Desapareció del orbe controlado el bullicio
frágil y afable de la cabalgata de reyes, desapareció, como un ocaso, como un
arcoiris. El tiempo de los niños había cumplido su orden de caducidad y se
fueron cerrando los ojos, se durmió la ilusión, descansaron los sobresaltos. Es
la vida en tono suculento, con enigmas de mucho alboroto y claves de felicidad.

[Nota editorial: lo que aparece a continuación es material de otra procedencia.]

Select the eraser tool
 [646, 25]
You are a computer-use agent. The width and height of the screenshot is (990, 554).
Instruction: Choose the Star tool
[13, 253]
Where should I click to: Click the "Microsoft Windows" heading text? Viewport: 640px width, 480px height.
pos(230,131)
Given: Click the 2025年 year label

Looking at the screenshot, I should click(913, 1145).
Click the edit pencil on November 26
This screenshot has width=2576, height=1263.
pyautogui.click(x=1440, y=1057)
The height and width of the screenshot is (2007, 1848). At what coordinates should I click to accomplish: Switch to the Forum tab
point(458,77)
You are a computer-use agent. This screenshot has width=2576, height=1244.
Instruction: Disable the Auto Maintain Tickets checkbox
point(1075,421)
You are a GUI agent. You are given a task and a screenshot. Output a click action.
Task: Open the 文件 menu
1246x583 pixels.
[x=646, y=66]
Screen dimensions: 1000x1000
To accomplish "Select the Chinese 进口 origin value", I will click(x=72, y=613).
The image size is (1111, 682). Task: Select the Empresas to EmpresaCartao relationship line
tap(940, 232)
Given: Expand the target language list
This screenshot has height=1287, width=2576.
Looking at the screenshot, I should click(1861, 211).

La sorpresa se subió a su enfado, el regalo
en papel brillante que alguien pidió a los reyes, permaneció en la soledad de
un rincón desconociendo la razón de su olvido. Una cinta de color amarillo le
servía de sujeción al envoltorio, el papel verde esperanza, la quietud del
lugar donde quedó perdido no tenía misterio ni consentía especiales grecas de
tristeza. El regalo no se escondió, se cayó en un simple rincón, detrás de una
larga cortina granate, sin ser advertido, sin ocultar intencionadamente su
identidad y sin protestar con gritos de fervor. Aquello le pareció un pozo sin
agua, profundo, donde nadie podría encontrarlo; era el último golpe a su
desolación como regalo sorpresa de la mañana de reyes, habían desocupado su
misión, ya era inservible.
A todo, el destinatario desconocía lo que
esperaba, no había pedido tal prenda, no sospechaba su existencia caída, no se
desaliñó su ilusión; tuvo en las manos regalos de seres queridos, no echó de
menos el regalo del rincón. A bien que se pusieran los hados a buscarlo, el
lugar tenía apariencias de imposible pero la casualidad –más tenaz que el
destino- puso unos ojos cerca del rincón y el regalo sintió el calor de unas
manos y tembló de satisfacción y llegó al alma que, sin esperarlo, saltó de
locura por aquel cinturón, más por el ritual de la pérdida que por su valor.
Esos días de ocultación le concedieron al regalo un plus de grandiosidad y
sorpresa tan inimaginable como real.